In summer 2018, one evening, few people were marketing about some service, at the entrance of our building. While I tried to avoid eye contact and pass through, a person called me politely “Sir may I have your 2 minutes”. Well, in the next 2 minutes the gentleman convinced me thoroughly to use the service, it was an impressive pitch, at the right place and the right time. After reaching home, I downloaded the app but for the next one hour I was lost in resolving the riddle. I was promised daily need groceries by the salesperson but what I got was spaghetti.
Raincan is a Pune (India) based startup, who delivers daily need products like milk, bread, fruits or any sort of grocery at customer doorstep. The good thing about Raincan is, as a user you don’t have to place an order every week instead, users can select products, set frequency, select delivery time and goods are delivered at your doorstep. This is very useful in case of milk and dairy products (but not limited to) as a large number of Indian people consume milk and other dairy products on a regular basis.
At first look, the app looked like a rough idea put together by the team, without thinking much about design. Sometimes one has to figure out and get used to the poor design if the value of an idea is great, and there is no other alternative.
I had a detailed look at the app and also gathered the feedback from few of my friends, who were the real app users. Below is the list of few areas of improvement I identified:
Onboarding was straight forward, user enters his mobile number and validates via OTP. Only thing I complain about is lots of apps that force users to sign up upfront, without even showing true value and offerings. Raincan had the same experience. Users have to sign up without even knowing what categories, products and brands they are having.
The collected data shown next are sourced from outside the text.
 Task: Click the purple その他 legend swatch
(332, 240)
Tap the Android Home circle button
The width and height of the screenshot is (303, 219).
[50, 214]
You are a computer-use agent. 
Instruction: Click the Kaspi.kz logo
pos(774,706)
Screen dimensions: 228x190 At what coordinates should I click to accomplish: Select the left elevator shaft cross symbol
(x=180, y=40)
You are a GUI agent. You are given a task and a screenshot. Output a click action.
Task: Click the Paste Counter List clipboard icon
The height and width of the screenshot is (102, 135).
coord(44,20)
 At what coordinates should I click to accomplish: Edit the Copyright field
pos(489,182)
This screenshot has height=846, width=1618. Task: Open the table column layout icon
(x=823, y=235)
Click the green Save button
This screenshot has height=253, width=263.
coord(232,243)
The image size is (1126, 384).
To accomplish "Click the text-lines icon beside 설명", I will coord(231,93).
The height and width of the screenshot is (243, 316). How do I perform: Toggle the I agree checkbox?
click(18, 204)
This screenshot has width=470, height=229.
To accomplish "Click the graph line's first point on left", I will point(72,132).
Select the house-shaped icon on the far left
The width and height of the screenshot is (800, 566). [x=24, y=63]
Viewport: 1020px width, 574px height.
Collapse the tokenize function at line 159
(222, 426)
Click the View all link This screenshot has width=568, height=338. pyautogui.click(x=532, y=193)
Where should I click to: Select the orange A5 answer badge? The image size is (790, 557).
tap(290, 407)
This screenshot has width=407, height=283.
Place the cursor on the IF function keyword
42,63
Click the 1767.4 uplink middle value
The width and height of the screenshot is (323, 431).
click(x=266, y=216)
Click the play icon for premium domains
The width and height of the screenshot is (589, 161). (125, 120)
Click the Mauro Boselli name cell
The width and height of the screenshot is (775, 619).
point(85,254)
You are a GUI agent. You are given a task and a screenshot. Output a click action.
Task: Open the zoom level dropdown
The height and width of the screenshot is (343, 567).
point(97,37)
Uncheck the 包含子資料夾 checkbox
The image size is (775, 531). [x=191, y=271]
At first look, visuals didn’t look appealing, everything looked so congested, not much white space. Milk, as expected, had a priority 1 product, which occupied almost 80% of the screen, which didn’t look the correct way to go. Here are a few of my findings from home page:
It is well said by someone less is more but that’s not the case with the Raincan product listing page. They have tried to shove 9 results in one view. One major problem I see with this page is, product cards are not consistent across the app.
There is no way for users to tell on what day a delivery is scheduled. The calendar does not show upfront if anything is getting delivered on a specific day. User has to select a date to see what’s inside.
When it comes to daily need products lots of users are very conscious about ingredients and nutrition information. Having those would be a good value addition. A dialog box does not seem to be an ideal chioce to show these details.
One of the core expectations of any system or product is discoverability. With Raincan app discoverability is not too bad that it can’t be used but certainly it is not user friendly. Managing your subscriptions, delivery schedule and balance should be little upfront than under my account. I made a few changes in IA before getting dirty into the sketches.
After gathering all insights from friends and my own review, I jumped into quick sketching based on IA I created. I tried a few different versions of some screens and compared with each other to finalise for visual design.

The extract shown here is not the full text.